Relationship of primary open-angle glaucoma and VCDR

To study the relationship between primary open-angle glaucoma (POAG) and VCDR, we defined POAG status in UKB by using a combination of self-report and hospital episode International Classification of Diseases 9/10 codes (supplemental information). ML-based VCDR has moderate predictive power for POAG with an area under the ROC curve (AUC) of 0.76 (n = 65,193, 95% CI = 0.74–0.78, POAG prevalence = 1.9%) and area under the precision-recall curve (AUPRC) of 0.14 (95% CI = 0.12–0.16). After binning individuals by ML-based VCDR, we computed odds ratios (ORs) in each bin versus the bottom bin (Figure 4A).
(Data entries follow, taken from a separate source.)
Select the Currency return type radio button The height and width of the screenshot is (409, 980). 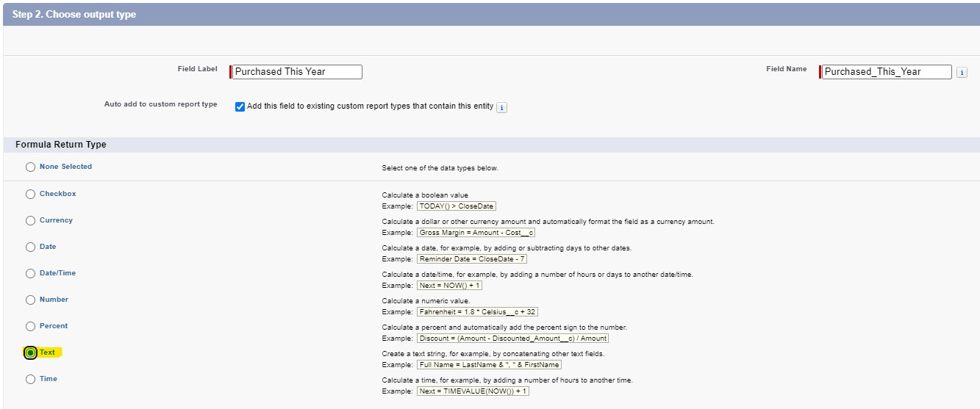click(x=30, y=221)
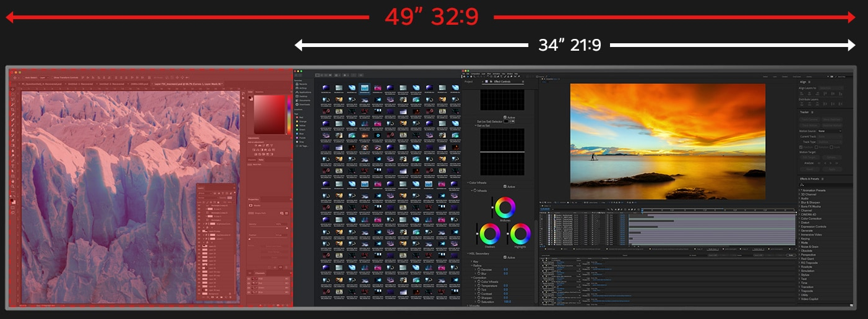Toggle the Active checkbox above Sat vs Sat Selector

click(x=505, y=117)
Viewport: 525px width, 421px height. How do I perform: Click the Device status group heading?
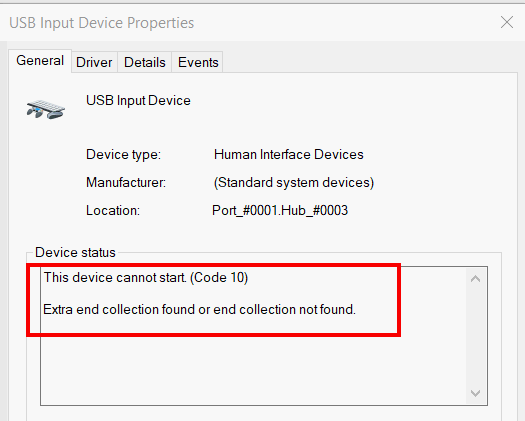(x=75, y=253)
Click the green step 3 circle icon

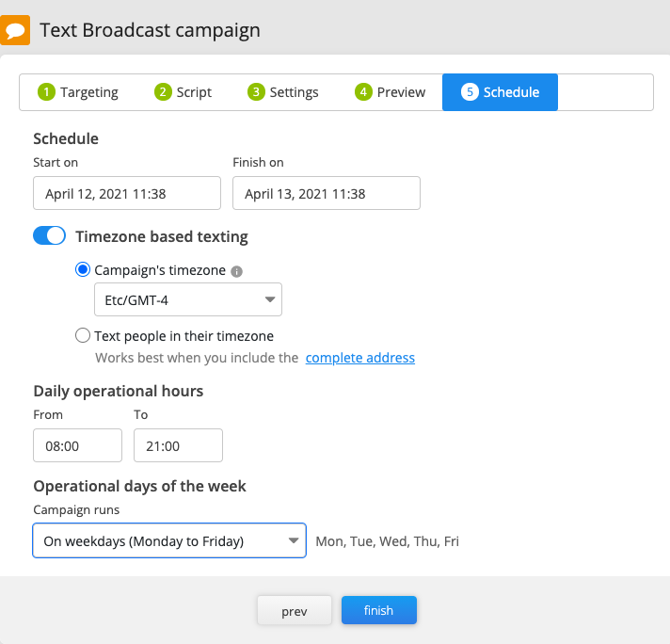[x=256, y=92]
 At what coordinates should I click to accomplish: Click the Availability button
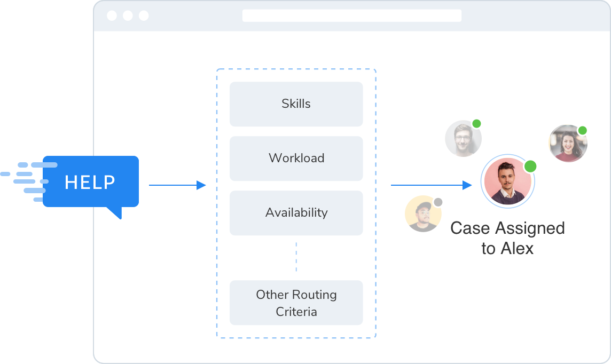tap(296, 212)
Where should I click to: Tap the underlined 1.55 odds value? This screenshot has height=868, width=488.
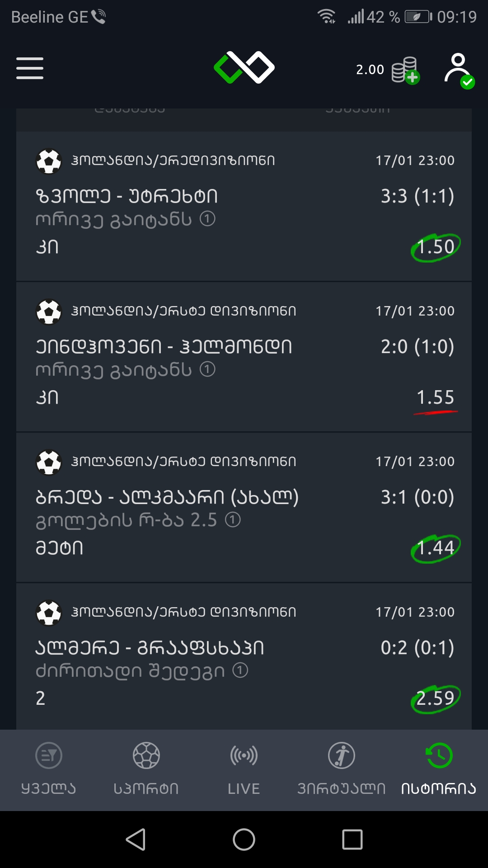click(436, 397)
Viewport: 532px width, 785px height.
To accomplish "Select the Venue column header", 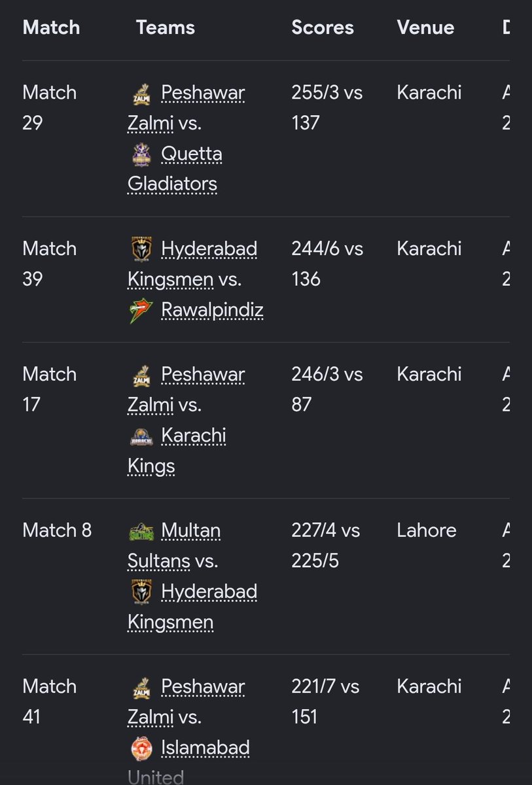I will click(x=425, y=27).
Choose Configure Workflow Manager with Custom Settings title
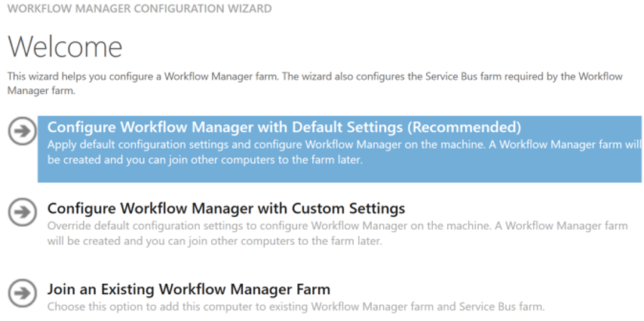This screenshot has height=321, width=644. coord(226,208)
The most extreme bin (VCDR > 0.7, n = 385), which corresponds to a diagnostic criterion for glaucoma, has an OR of 74.3 (95% CI = 57.0–94.3) versus the bottom bin (VCDR < 0.3, n = 30,752).

Figure 4

Relationship between glaucoma and VCDR

(A) Glaucoma odds ratios for each ML-based VCDR bin versus the bottom bin is shown. The fraction of individuals in each bin is shown (n = 65,193).

(B) Glaucoma odds ratios for different VCDR elastic net PRS bins versus the bottom bin for individuals with a glaucoma phenotype not used in the GWAS or developing the PRS (n = 98,151). The fractions are selected to match those from (A).

(C) A histogram of ML-based glaucoma liability versus ML-based VCDR (Pearson’s correlation R = 0.91, n = 65,680, p < 1 × 10−300).

(D) LocusZoom for the strongest associated variant (rs12913832, p = 2.2 × 10−66) in the ML-based glaucoma liability GWAS conditioned on the ML-based VCDR.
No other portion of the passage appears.